= TRY IT =
Word for word, copy out every line of the records, omitting each picture.

+ + + + + + +

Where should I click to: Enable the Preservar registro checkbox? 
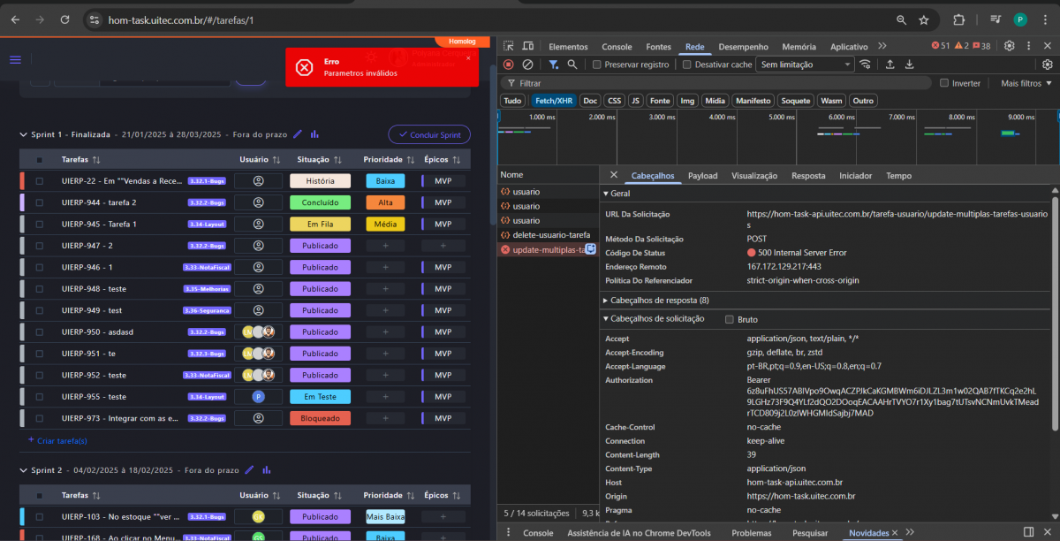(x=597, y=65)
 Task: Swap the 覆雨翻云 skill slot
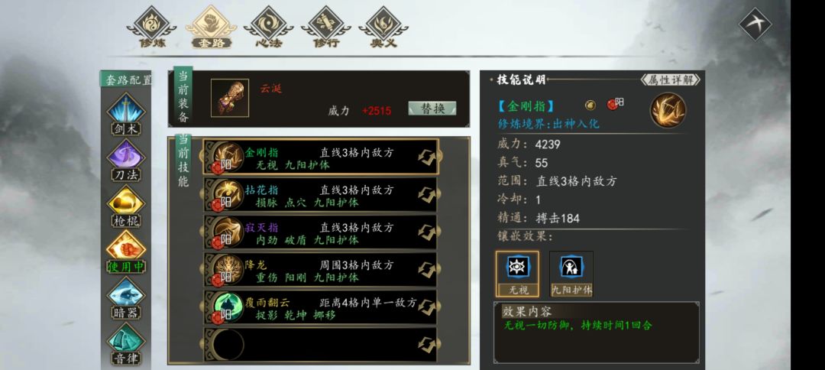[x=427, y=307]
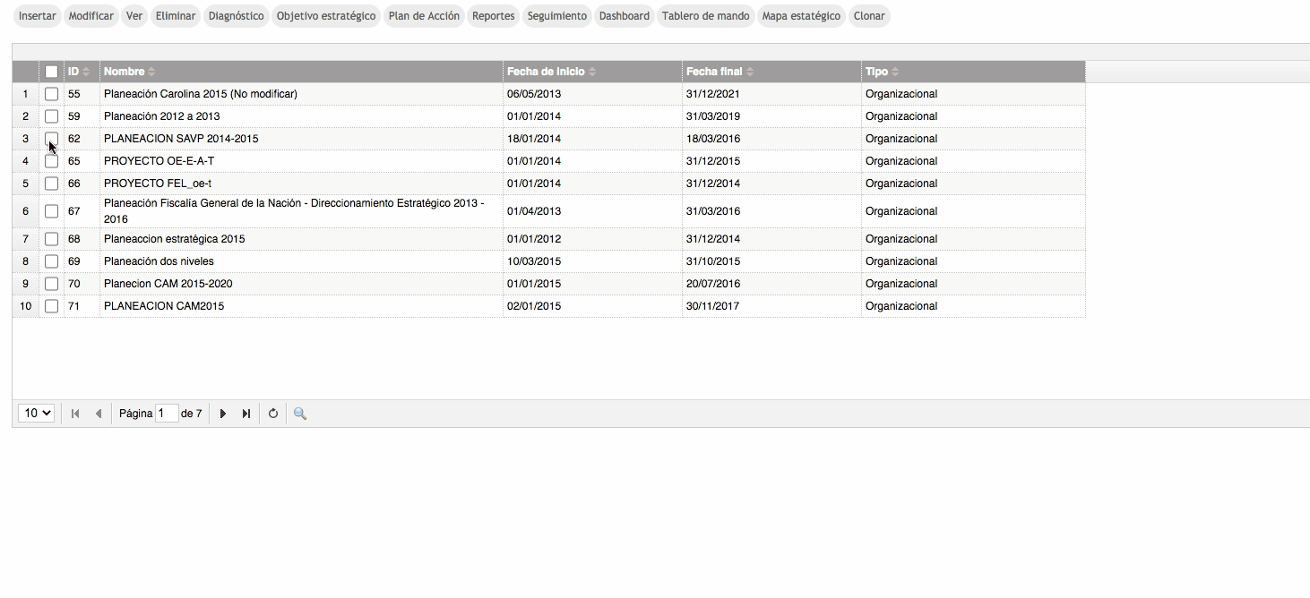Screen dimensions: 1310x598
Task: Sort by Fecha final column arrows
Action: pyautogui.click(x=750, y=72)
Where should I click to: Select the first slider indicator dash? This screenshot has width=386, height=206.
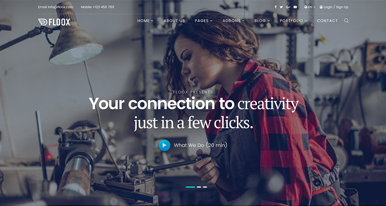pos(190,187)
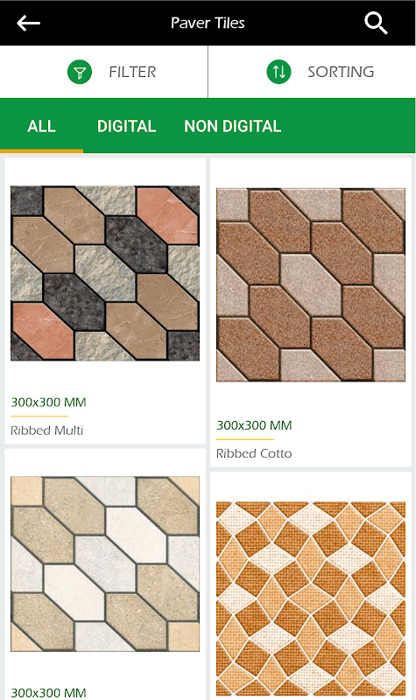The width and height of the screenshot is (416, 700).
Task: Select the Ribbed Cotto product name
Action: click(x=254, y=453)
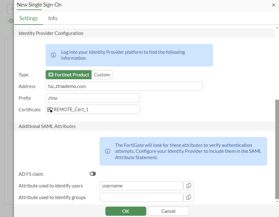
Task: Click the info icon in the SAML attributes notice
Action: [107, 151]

+ + + + + + +

= RESPONSE BOX =
Where should I click to: Enable the Preservar registro checkbox? 
(x=597, y=65)
 Task: Swap the 覆雨翻云 skill slot
[x=427, y=307]
Screen dimensions: 1310x598
Task: Sort by Fecha final column arrows
Action: pyautogui.click(x=750, y=72)
Where should I click to: Select the first slider indicator dash? This screenshot has width=386, height=206.
pos(190,187)
The width and height of the screenshot is (416, 700).
Task: Select the Ribbed Cotto product name
Action: click(x=254, y=453)
Task: Click the info icon in the SAML attributes notice
Action: [107, 151]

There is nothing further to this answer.